▶ Dataset excerpts
--------------------------------

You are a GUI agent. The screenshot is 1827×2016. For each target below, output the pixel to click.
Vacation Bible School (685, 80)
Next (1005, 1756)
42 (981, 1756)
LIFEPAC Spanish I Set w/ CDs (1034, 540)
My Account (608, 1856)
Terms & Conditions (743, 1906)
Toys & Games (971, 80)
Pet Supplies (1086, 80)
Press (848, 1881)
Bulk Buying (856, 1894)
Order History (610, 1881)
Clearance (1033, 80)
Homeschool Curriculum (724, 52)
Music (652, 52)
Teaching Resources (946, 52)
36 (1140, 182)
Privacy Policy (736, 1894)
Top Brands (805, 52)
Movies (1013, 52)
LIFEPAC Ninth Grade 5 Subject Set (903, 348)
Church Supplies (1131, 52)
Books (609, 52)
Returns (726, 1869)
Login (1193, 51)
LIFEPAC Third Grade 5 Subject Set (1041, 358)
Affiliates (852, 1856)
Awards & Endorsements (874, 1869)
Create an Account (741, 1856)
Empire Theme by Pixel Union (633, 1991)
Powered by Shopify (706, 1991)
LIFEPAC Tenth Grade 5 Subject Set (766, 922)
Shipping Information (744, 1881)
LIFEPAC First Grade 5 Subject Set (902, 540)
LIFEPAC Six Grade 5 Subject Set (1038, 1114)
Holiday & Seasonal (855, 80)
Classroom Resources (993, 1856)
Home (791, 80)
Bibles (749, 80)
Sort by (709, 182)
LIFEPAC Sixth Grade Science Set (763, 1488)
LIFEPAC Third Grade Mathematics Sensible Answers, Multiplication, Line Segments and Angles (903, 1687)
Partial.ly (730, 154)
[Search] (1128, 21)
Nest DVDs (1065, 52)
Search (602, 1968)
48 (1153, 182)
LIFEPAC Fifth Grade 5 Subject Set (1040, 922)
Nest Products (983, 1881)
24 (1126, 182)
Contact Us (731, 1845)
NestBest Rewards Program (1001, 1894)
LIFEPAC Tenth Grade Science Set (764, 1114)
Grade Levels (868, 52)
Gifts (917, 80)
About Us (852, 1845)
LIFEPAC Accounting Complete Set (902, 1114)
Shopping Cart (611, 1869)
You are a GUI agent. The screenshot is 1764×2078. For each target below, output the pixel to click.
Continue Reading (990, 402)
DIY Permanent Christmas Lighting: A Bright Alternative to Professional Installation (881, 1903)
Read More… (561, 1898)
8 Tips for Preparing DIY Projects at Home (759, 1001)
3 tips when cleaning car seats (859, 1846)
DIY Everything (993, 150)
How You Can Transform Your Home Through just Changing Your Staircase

--------------------------------

▶ Exercise objective
Set the data above down again in full, exactly as it reads.

▶ Solved problem
You are a GUI agent. The screenshot is 1827×2016. For each target below, output the pixel to click.
Vacation Bible School (685, 80)
Next (1005, 1756)
42 (981, 1756)
LIFEPAC Spanish I Set w/ CDs (1034, 540)
My Account (608, 1856)
Terms & Conditions (743, 1906)
Toys & Games (971, 80)
Pet Supplies (1086, 80)
Press (848, 1881)
Bulk Buying (856, 1894)
Order History (610, 1881)
Clearance (1033, 80)
Homeschool Curriculum (724, 52)
Music (652, 52)
Teaching Resources (946, 52)
36 (1140, 182)
Privacy Policy (736, 1894)
Top Brands (805, 52)
Movies (1013, 52)
LIFEPAC Ninth Grade 5 Subject Set (903, 348)
Church Supplies (1131, 52)
Books (609, 52)
Returns (726, 1869)
Login (1193, 51)
LIFEPAC Third Grade 5 Subject Set (1041, 358)
Affiliates (852, 1856)
Awards & Endorsements (874, 1869)
Create an Account (741, 1856)
Empire Theme by Pixel Union (633, 1991)
Powered by Shopify (706, 1991)
LIFEPAC Tenth Grade 5 Subject Set (766, 922)
Shipping Information (744, 1881)
LIFEPAC First Grade 5 Subject Set (902, 540)
LIFEPAC Six Grade 5 Subject Set (1038, 1114)
Holiday & Seasonal (855, 80)
Classroom Resources (993, 1856)
Home (791, 80)
Bibles (749, 80)
Sort by (709, 182)
LIFEPAC Sixth Grade Science Set (763, 1488)
LIFEPAC Third Grade Mathematics Sensible Answers, Multiplication, Line Segments and Angles (903, 1687)
Partial.ly (730, 154)
[Search] (1128, 21)
Nest DVDs (1065, 52)
Search (602, 1968)
48 (1153, 182)
LIFEPAC Fifth Grade 5 Subject Set (1040, 922)
Nest Products (983, 1881)
24 (1126, 182)
Contact Us (731, 1845)
NestBest Rewards Program (1001, 1894)
LIFEPAC Tenth Grade Science Set (764, 1114)
Grade Levels (868, 52)
Gifts (917, 80)
About Us (852, 1845)
LIFEPAC Accounting Complete Set (902, 1114)
Shopping Cart (611, 1869)
You are a GUI agent. The screenshot is 1764×2078. For each target below, output the pixel to click.
Continue Reading (990, 402)
DIY Permanent Christmas Lighting: A Bright Alternative to Professional Installation (881, 1903)
Read More… (561, 1898)
8 Tips for Preparing DIY Projects at Home (759, 1001)
3 tips when cleaning car seats (859, 1846)
DIY Everything (993, 150)
How You Can Transform Your Home Through just Changing Your Staircase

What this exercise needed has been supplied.